Metti in un elenco numerato le righe dei record, partendo da quella che contiene "Viewport: 495px width, 363px height." e finendo con quella che contiene "(x=777, y=685)", comprese tutte e due, senza le righe vuote. Non riportare le immagini.

__I RECORD__:
::::
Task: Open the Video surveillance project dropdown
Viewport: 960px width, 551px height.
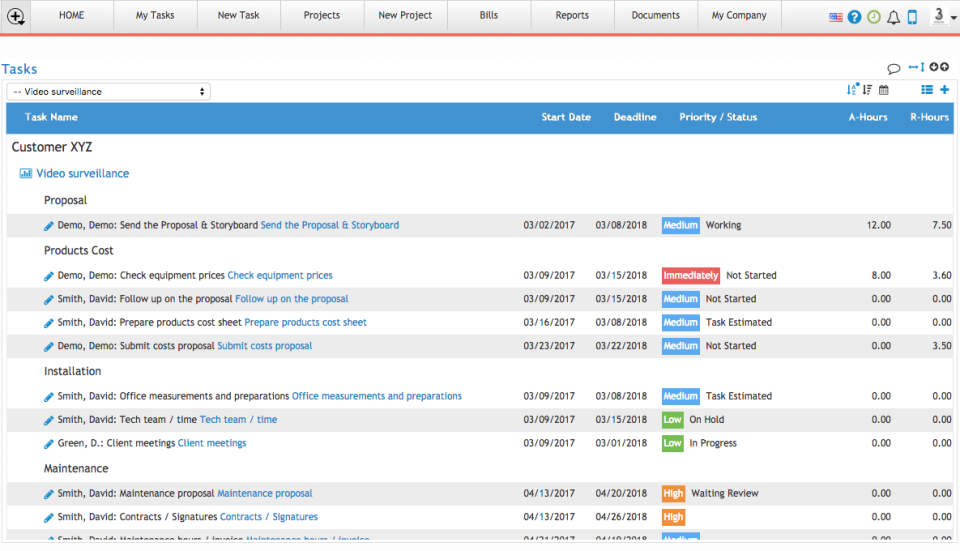Action: 108,92
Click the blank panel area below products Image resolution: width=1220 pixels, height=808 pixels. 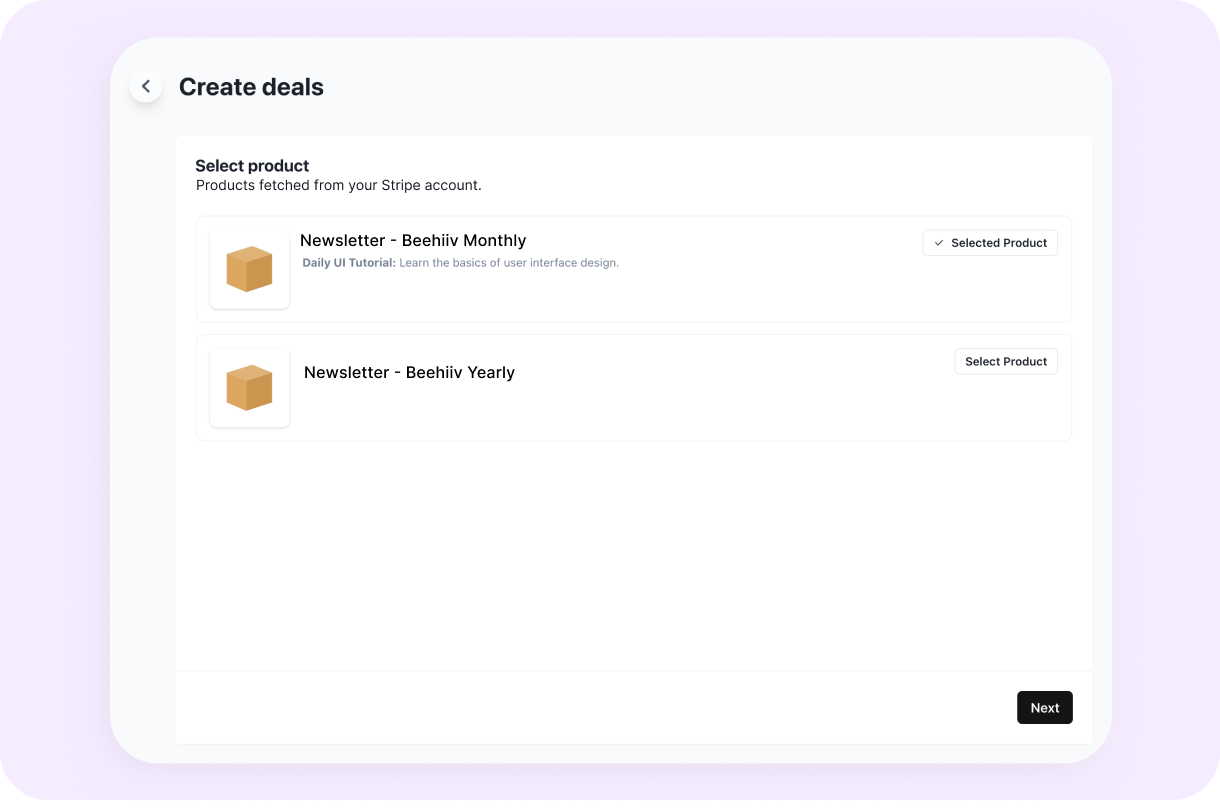(634, 555)
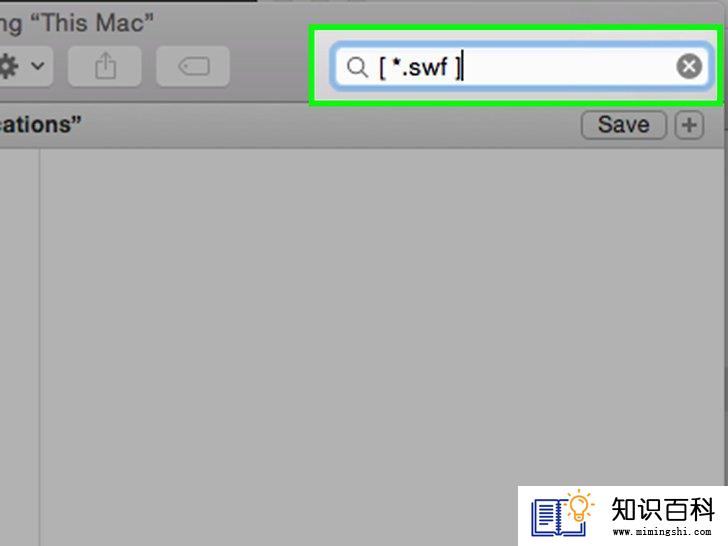
Task: Open the Edit Tags toolbar button
Action: coord(193,66)
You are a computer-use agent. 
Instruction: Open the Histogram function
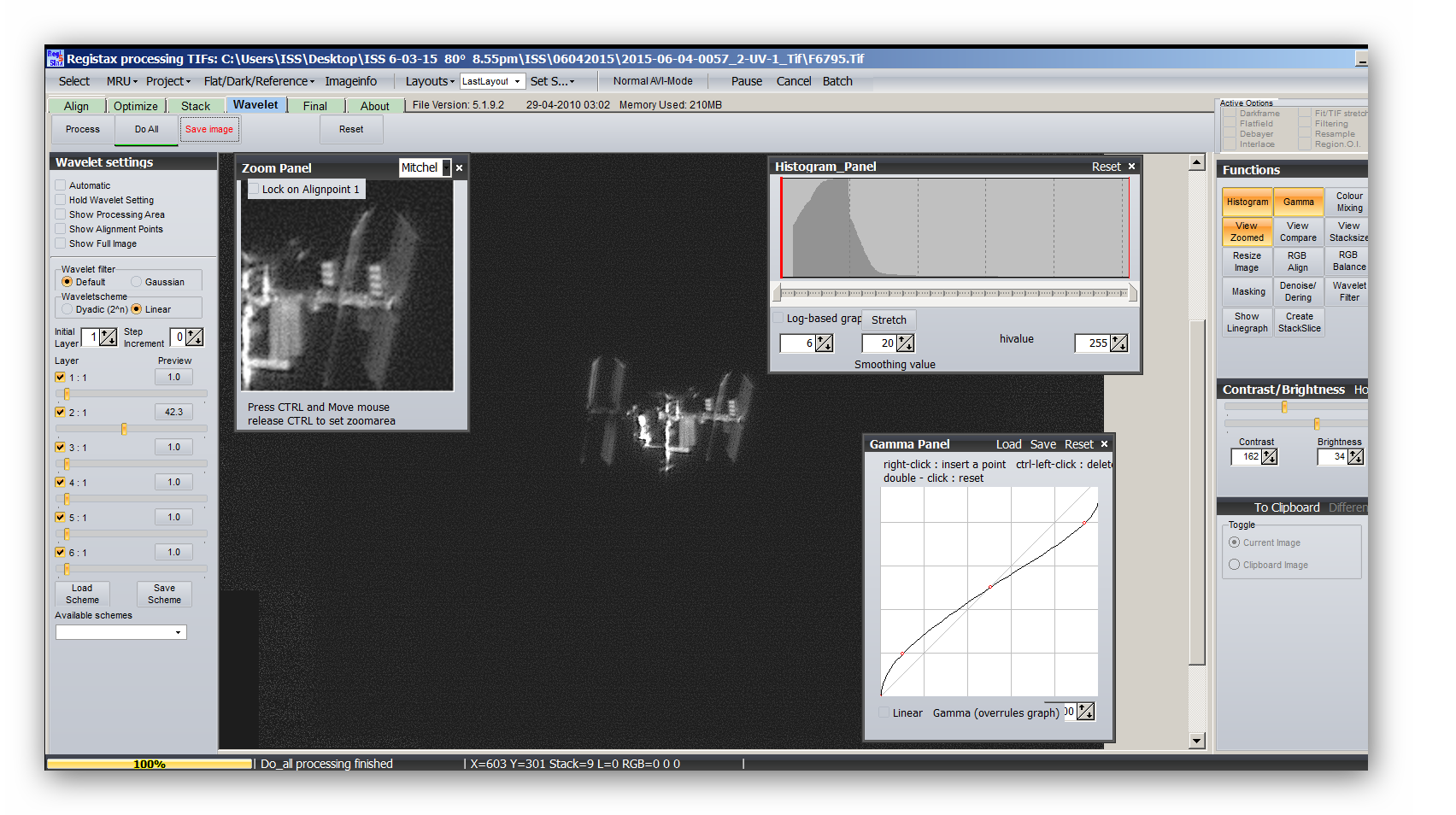coord(1247,202)
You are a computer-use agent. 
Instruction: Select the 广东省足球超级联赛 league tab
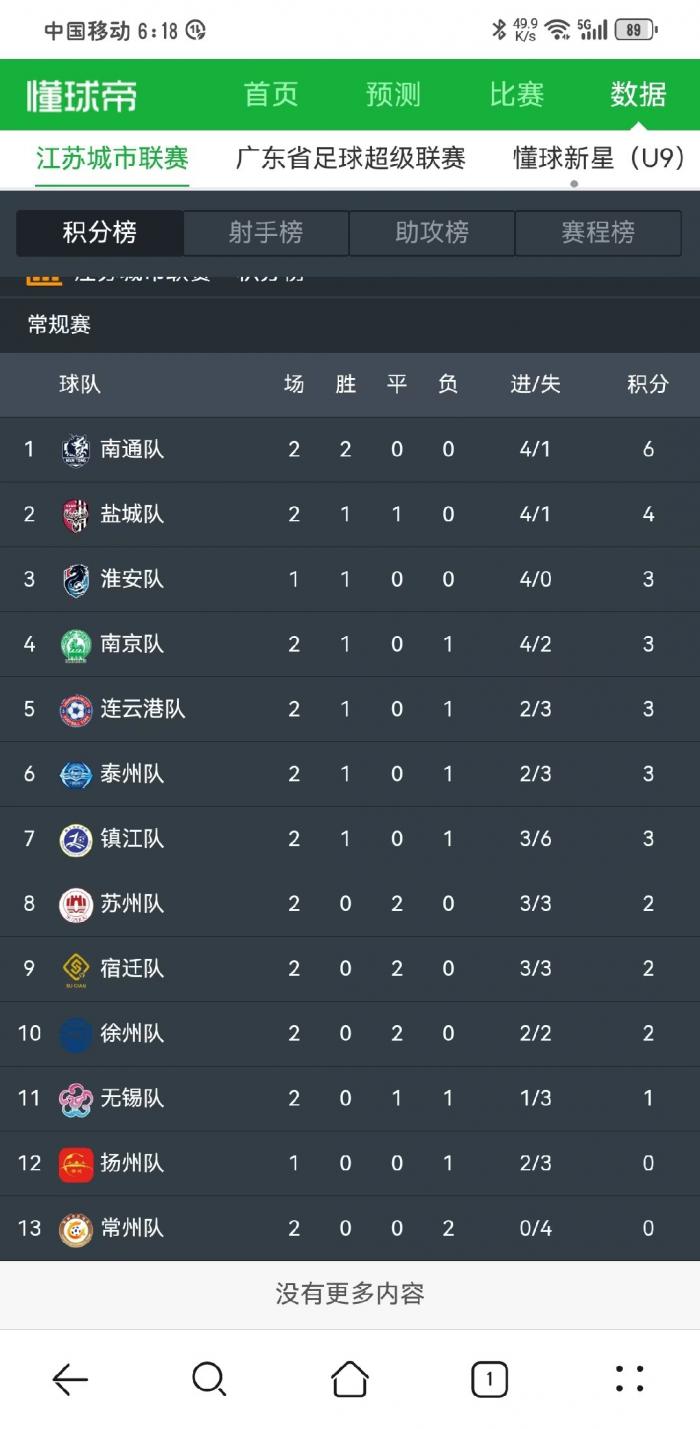350,158
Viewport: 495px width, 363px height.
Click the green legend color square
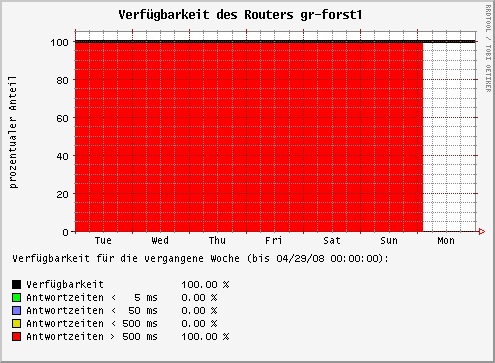point(16,297)
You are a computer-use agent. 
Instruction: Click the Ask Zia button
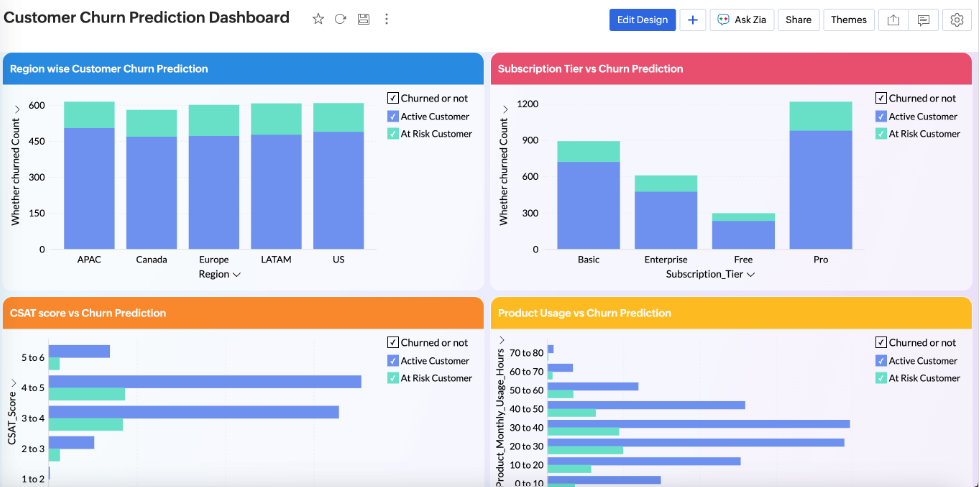tap(742, 20)
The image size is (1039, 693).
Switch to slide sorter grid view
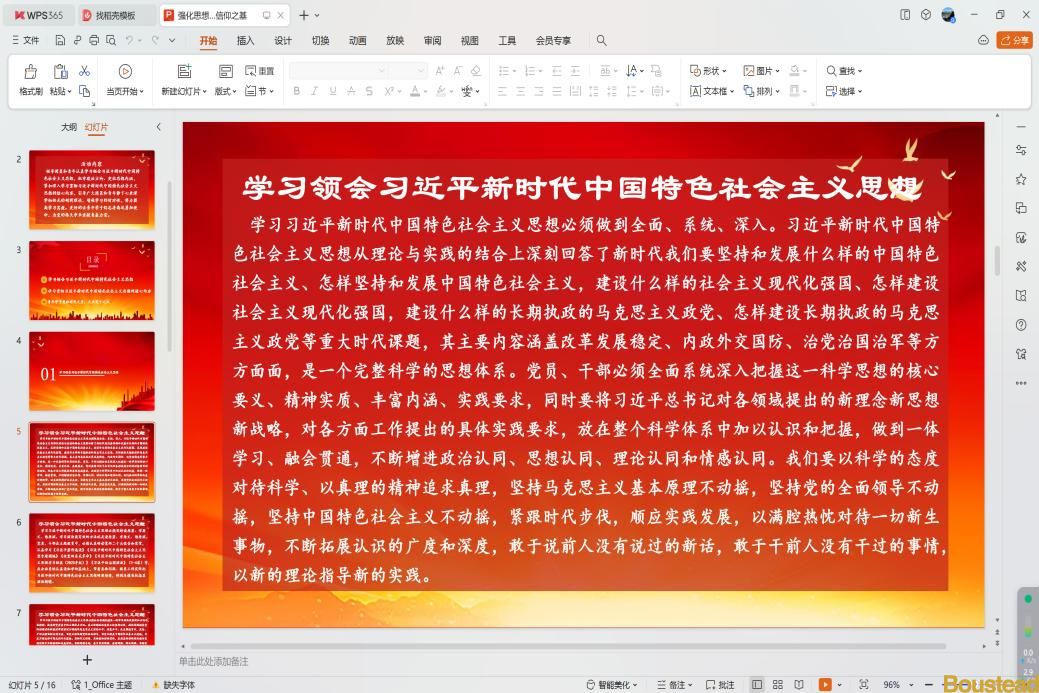(x=777, y=685)
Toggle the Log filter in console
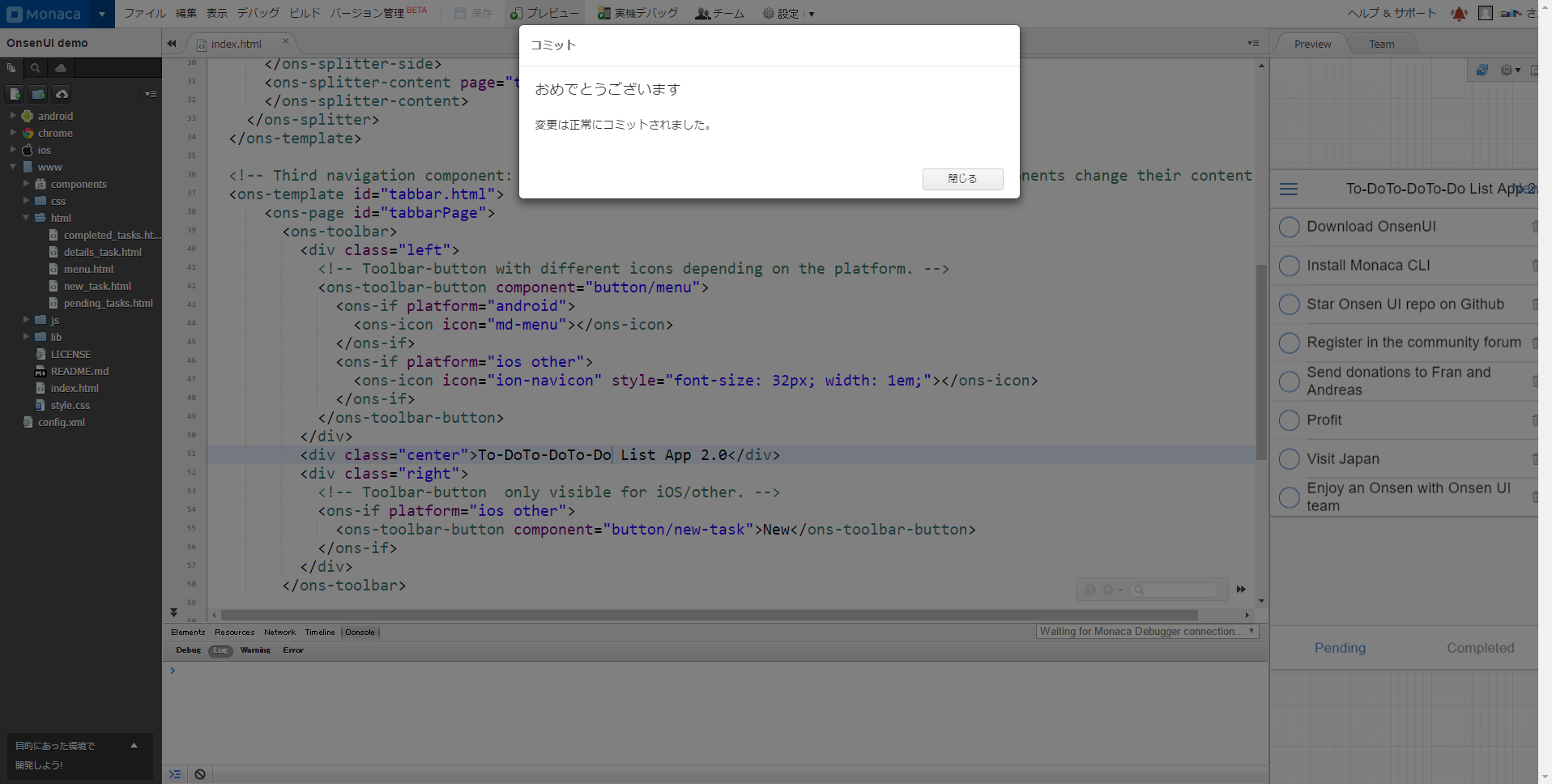This screenshot has height=784, width=1552. [220, 650]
::::
__LA SOLUZIONE__:
1. Viewport: 495px width, 363px height.
2. Click the green legend color square
3. point(16,297)
4. You are a computer-use agent. 
5. Instruction: Click the Ask Zia button
6. tap(742, 20)
7. The image size is (1039, 693).
8. Switch to slide sorter grid view
9. (x=777, y=685)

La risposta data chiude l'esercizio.